AND SHE'S BUYING A STAIRWAY TO HEAVEN
wczorajszy dzień był beznadziejny przez duże b. nic nie czułam,
nie myślałam o niczym innym tylko o swoim ciele. myślałam o tej tonie
tłuszczu wylewającej się ze spodni, o cholernych oponkach na ktorych
opina się bluzka, o mojej żałosnej postaci. było źle, ale nie da się zmienić
myślenia z dnia na dzień i dlatego dziś też nie jest najlepiej. ooooh, pogoda
mnie niszczy, czuje jak wbija sztylety w moje tłuste ciało. czemu to wszystko
musi być takie domotywujące? zwala się na raz, a ja nie potrafię tego ogarnąć.

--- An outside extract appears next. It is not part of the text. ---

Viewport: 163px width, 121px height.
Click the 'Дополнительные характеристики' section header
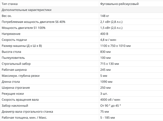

wairuję wairuję wairuję! potrzebuję złotego środka żeby zwalczyć to całe
gówno. tylko gdzie go szukać? nevermind...
bilans: chrupki kukurydziane (160)
jabłko (75)
kapuśniak (100)
będzie kisiel (110)
razem:445 kcal
mniej! to jedyna rzecz, która chyba poprawia mi dziś humor... a może i nie,
bo co przebije wrażenie, że się stoi w miejscu i nie chudnie?